Monday, March 10, 2008

Final Day in Hong Kong

Yo, E-Ching! Remember this?


Well, you wouldn't, 'cos it's been repainted. But perhaps you remember this guy:


He still looks the same after 20 fuckin' years!!!


For all of you kids in the dark: this is Mr Kann, who taught my sis in primary school in Hong Kong. Thassaright: Quarry Bay School, that British international school where the two of us picked up our weird-ass accent from 1987-89.

And it's still there. Same building, though done over with pastels and with a slightly more variegated staff. Same multicoloured upper-crust expat kids who approach you in strangely crisp English asking whose parent you are (actually, in one case the 7 year-old addressed me first in Cantonese, then later confided in me his discomfort in his part in the school play) - and all are flabbergasted at the thought that anyone could have attended their school TWENTY YEARS AGO.

Twenty years is a lifetime to these kids. Hell, it's a lifetime to me. But these kids were BORN in 2001. For them the War on Terror has always been happening.

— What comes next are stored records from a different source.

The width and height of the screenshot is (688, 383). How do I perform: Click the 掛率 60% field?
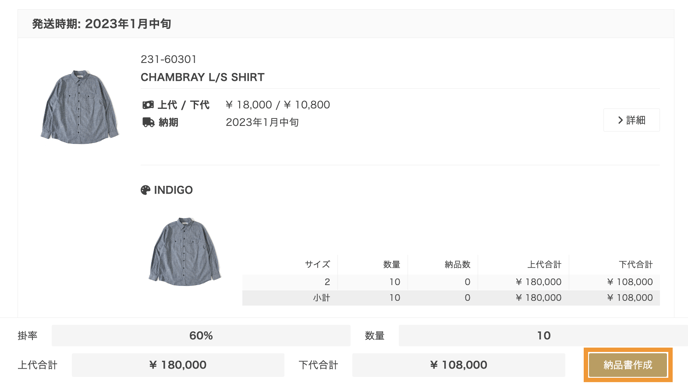tap(201, 336)
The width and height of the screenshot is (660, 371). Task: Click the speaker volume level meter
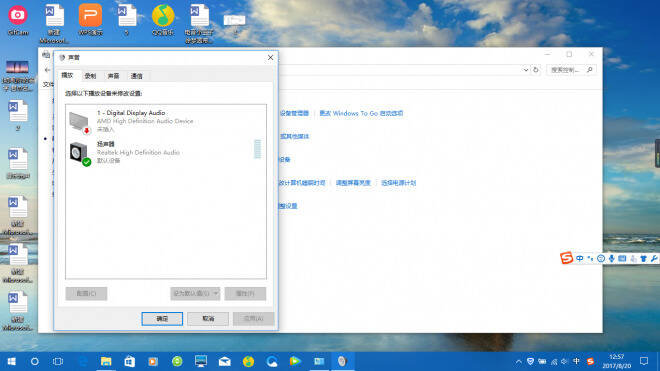[258, 149]
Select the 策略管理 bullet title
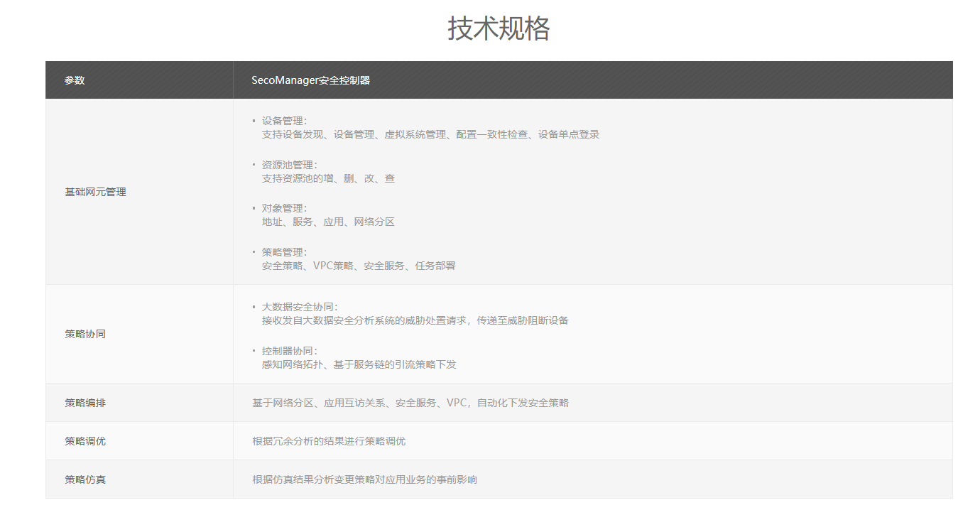The image size is (980, 510). click(x=284, y=252)
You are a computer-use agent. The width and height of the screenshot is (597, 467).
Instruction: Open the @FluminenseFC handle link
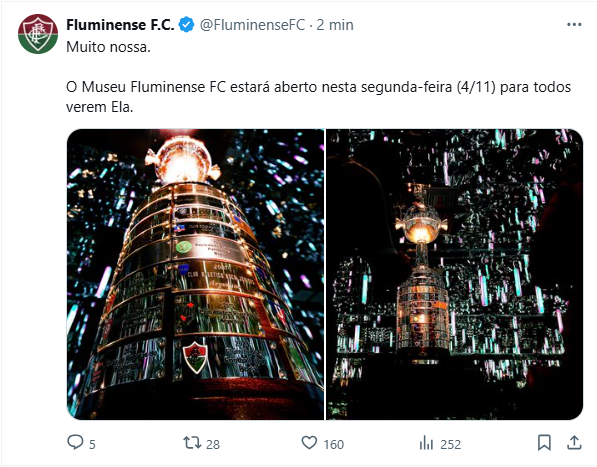(x=252, y=25)
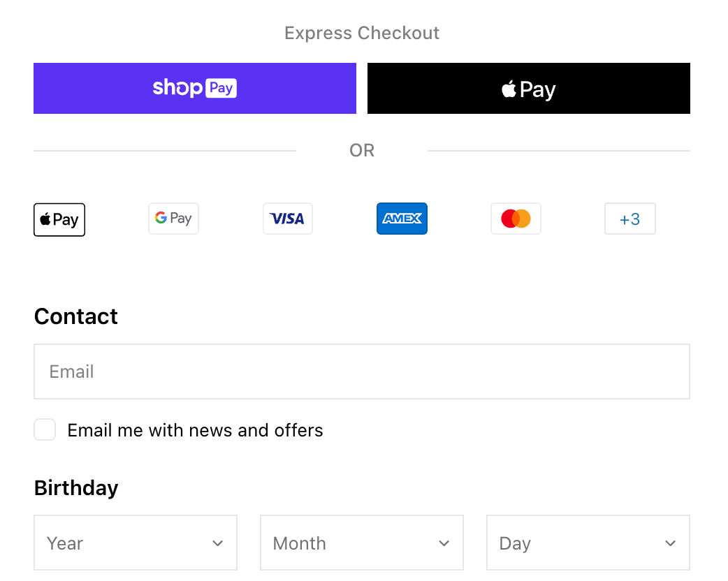
Task: Select the Mastercard payment icon
Action: [516, 218]
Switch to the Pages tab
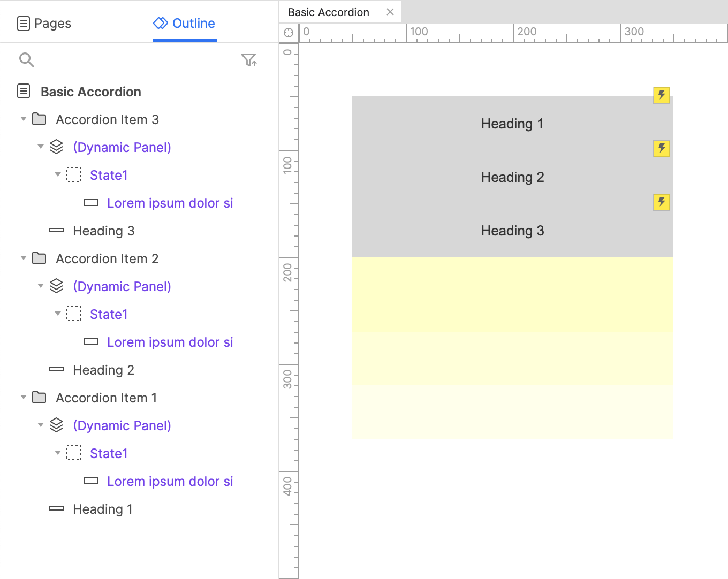The width and height of the screenshot is (728, 579). point(44,24)
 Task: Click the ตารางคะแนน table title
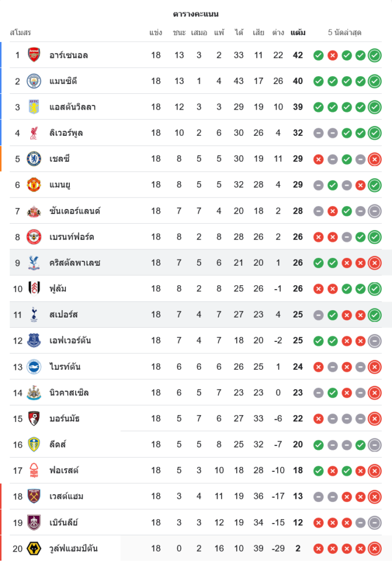tap(196, 14)

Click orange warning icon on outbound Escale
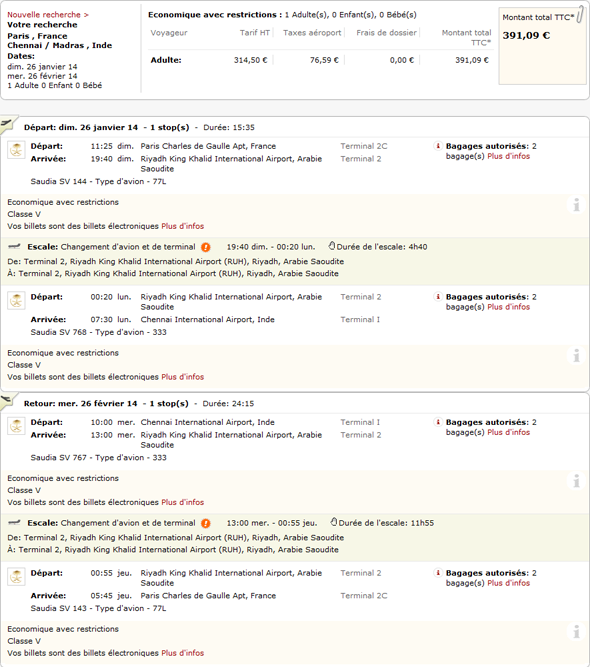click(205, 247)
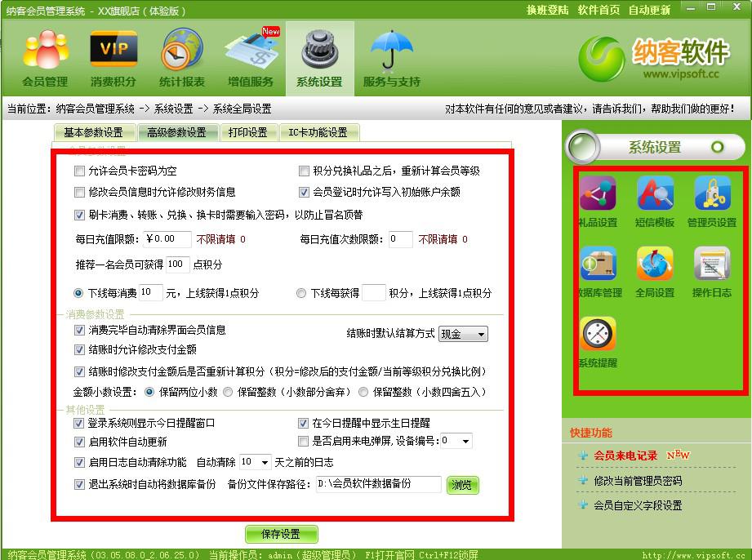The height and width of the screenshot is (560, 752).
Task: Open the 增值服务 module icon
Action: point(250,57)
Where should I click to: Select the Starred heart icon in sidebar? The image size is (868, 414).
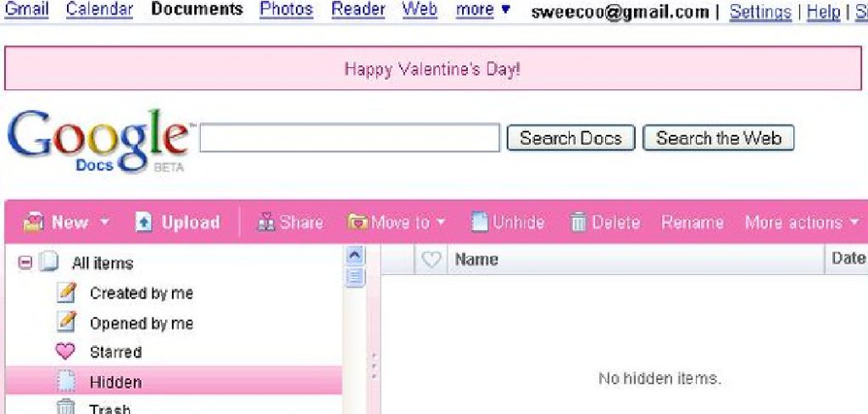(65, 352)
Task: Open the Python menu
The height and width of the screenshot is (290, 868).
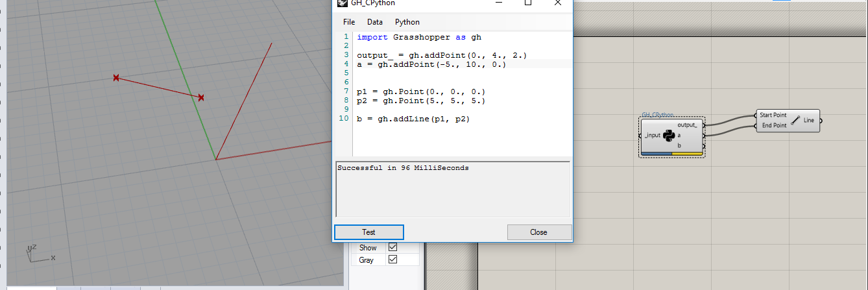Action: point(407,22)
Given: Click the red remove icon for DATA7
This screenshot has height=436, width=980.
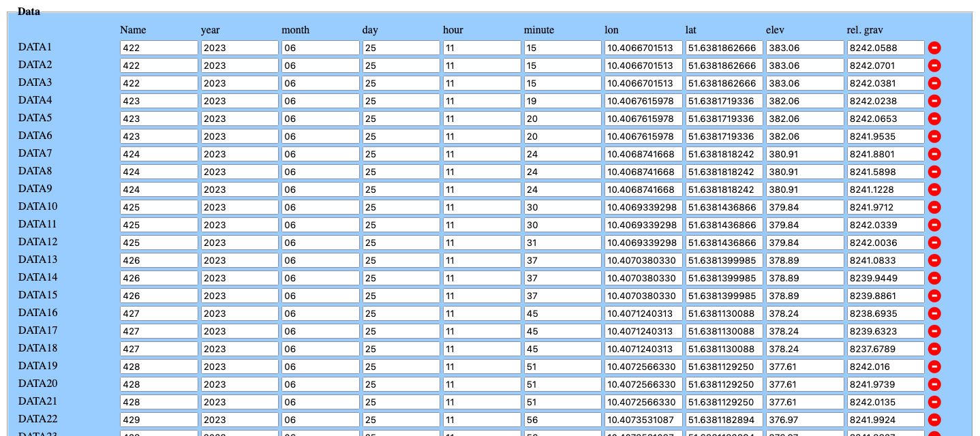Looking at the screenshot, I should point(934,154).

But enough digression. The uniform's changed a little, and most of the old guard left in a mass exodus a couple years back, due to retirement, I think - our dear old principal Mr Harrison is now finally a gardener as he's always wanted to be. (Oh Christ, I sound like an Etonian.) Odd that so many of them stuck it out after the '97 Handover - my two main teachers were Mrs Pauling and Mrs Gately. The first based her Masters Thesis on tape recordings of me then became principal of a school in Cambridge; we visited her in '95. The second died of cancer ages ago.


I was, however, personally taught by Miss Hardy (who's been Mrs O'Rorke for the last fershugginen years, which rather confused me at reception). She taught us music, including many melodious hymns and carols which primed me somewhat for my unfortunate and temporary conversion to Christianity. Neither she nor Mr Kann seems terribly fazed to know I'm writing for Fridae.com, though - they're more chuffed that one of their ex-students is actually a writer, because everyone else becomes a doctor or a lawyer or a banker. If I'd stopped by earlier I could have been an invited guest for show-and-tell.


Here's the courtyard. I shot this during recess. Children are strange animals; I'd love to have them someday but I'm not sure what to feed them. Coincidentally, my QBS recess years were when my queerness first exhibited itself... but that's another story.

Will add further photos when my computer's being less temperamental.